Changes in organization and composition of the extracellular matrix underlying cultured endothelial cells exposed to laminar steady shear stress.

BACKGROUND

In blood vessels, the extracellular matrix (ECM) underlying the endothelium supports endothelial cell (EC) attachment, spreading, migration, and proliferation. The structure and composition of the ECM may be modulated by hemodynamic shear stress, which may play a role in the pathogenesis of vascular diseases such as atherosclerosis.

EXPERIMENTAL DESIGN

In this study, in vitro effects of fluid shear stress on the ECM of EC were investigated.
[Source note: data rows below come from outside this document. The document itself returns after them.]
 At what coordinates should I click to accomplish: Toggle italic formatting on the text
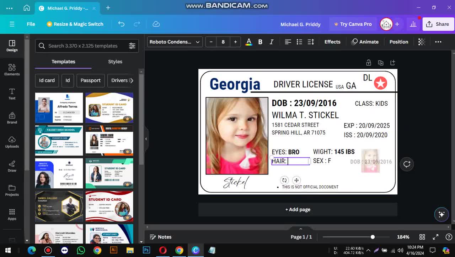tap(271, 42)
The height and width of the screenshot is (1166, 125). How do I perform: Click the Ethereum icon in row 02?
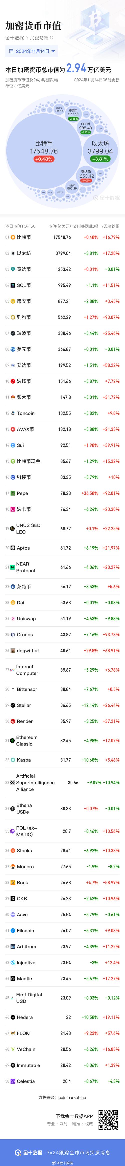pos(13,253)
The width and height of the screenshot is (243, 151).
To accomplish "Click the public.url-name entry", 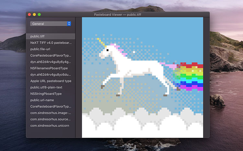I will coord(51,100).
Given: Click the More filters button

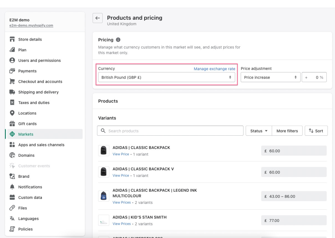Looking at the screenshot, I should coord(287,131).
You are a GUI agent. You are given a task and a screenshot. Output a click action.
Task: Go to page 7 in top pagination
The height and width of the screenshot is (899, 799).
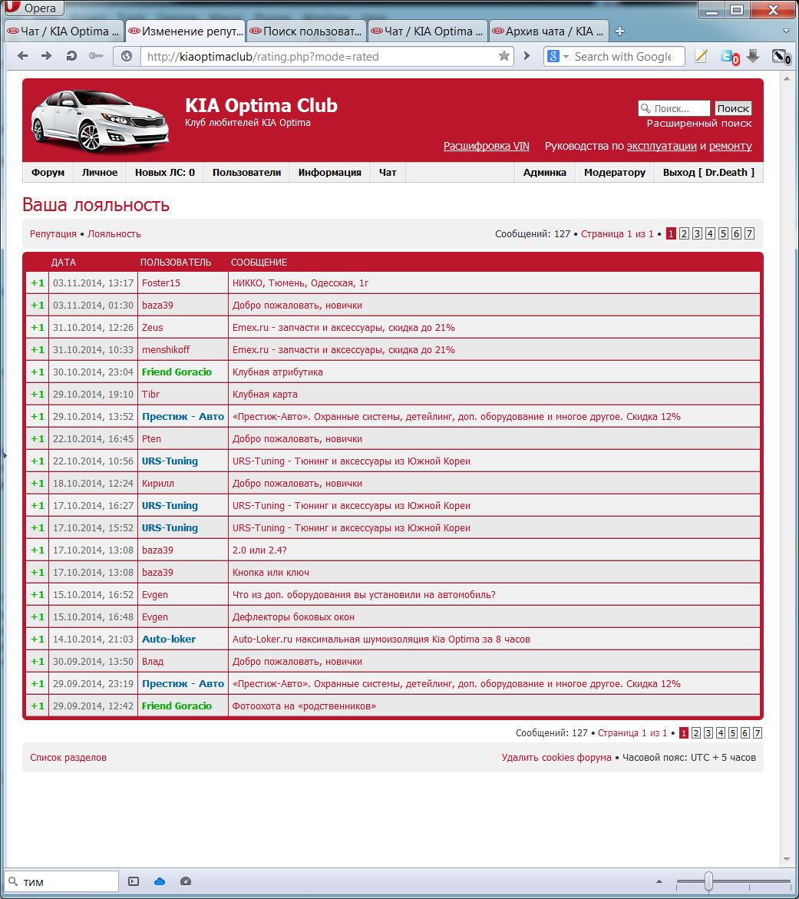click(x=749, y=234)
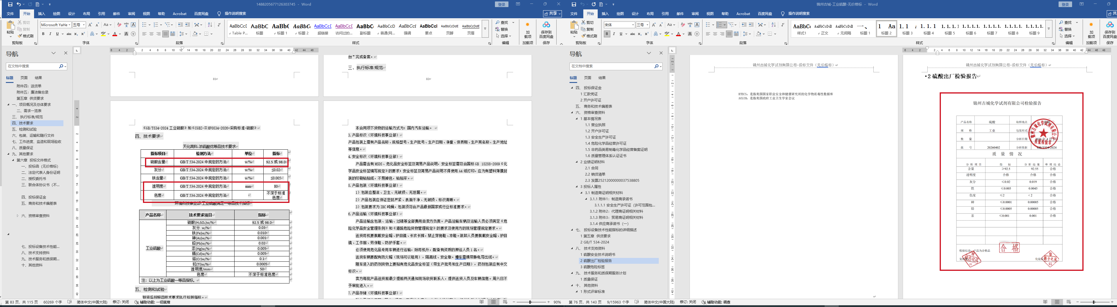Click the Save icon in the left Word window
Screen dimensions: 1117x307
(10, 4)
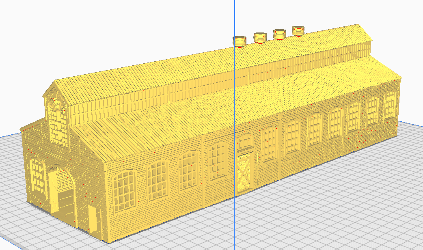This screenshot has width=423, height=250.
Task: Click the leftmost roof vent on the ridge
Action: [239, 41]
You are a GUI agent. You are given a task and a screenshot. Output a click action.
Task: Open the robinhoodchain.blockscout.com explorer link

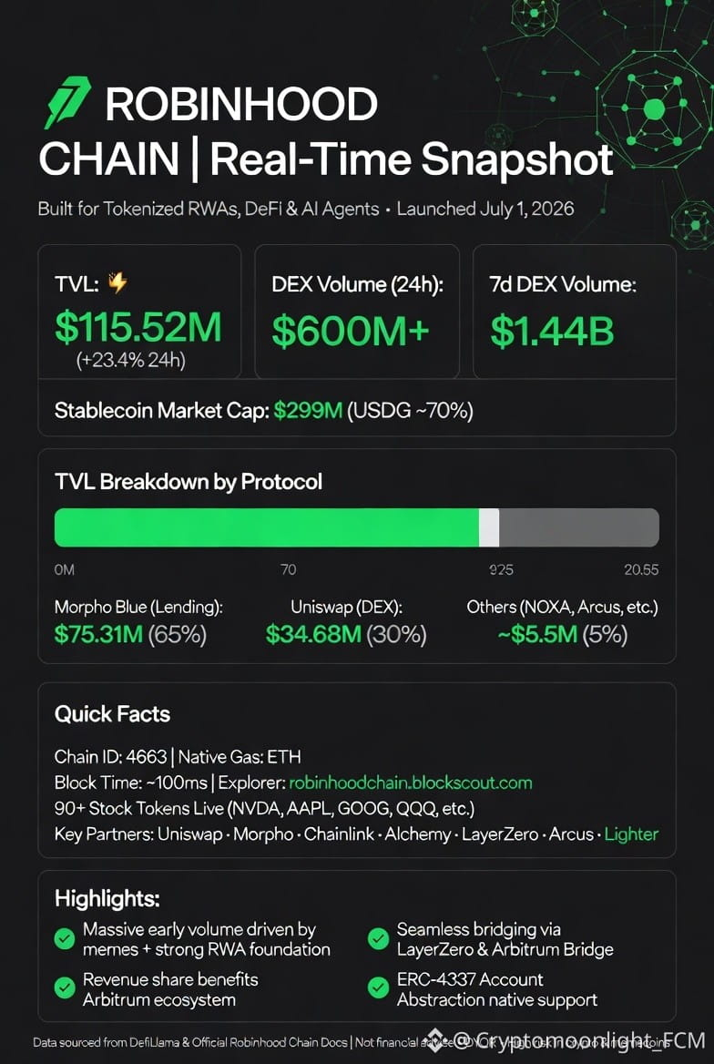411,783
Cultured bovine aortic EC (BAEC) were exposed to a steady laminar shear stress of 30 dyn/cm2 from 3 to 48 hours, using a parallel-plate flow chamber. Parallel control cultures were maintained under static conditions. The organization of fibronectin (Fn), laminin (Ln), collagen type IV (Col IV), and vitronectin (Vn) was analyzed by immunofluorescence microscopy. Changes in the profile of proteins present in the deoxycholate-insoluble ECM fraction of EC were determined using two-dimensional gel electrophoresis, and the levels of Fn, Ln, and Vn were determined by Western blotting.

RESULTS

Fn, Ln, and Col IV exhibited both a granular pattern in cell perinuclear areas and a fibrillar pattern localized underneath EC. On exposure of bovine aortic EC to shear stress, Fn fibrils grouped into thicker tracts of fibrils, and there was a tendency for some of these tracks of fibrils to align with the direction of flow. Ln and Col IV also grouped into thicker fibers, which, in contrast to Fn, were randomly oriented. Vn exhibited a diffuse granular pattern, which did not change in response to shear stress. Consistent increases in the levels of four unidentified acidic proteins (mol wt/pI = 52/4.9, 70/4.7, 70/5.5, and 110/4.4) were observed after 3 to 6 hours of exposure to flow. The level of Fn present in the ECM was decreased twofold 12 hours after exposure of the cell monolayer to flow, and then increased after 24 and 48 hours. The level of Ln showed a twofold increase after 24 and 48 hours of flow, whereas the level of Vn was not altered by shear stress.

CONCLUSIONS

These changes in organization and composition observed in the ECM of cultured EC may play a significant role in shear stress-induced morphologic alterations in EC and may represent relevant events in the initiation of atherosclerotic lesions by influencing both EC and smooth muscle cell function.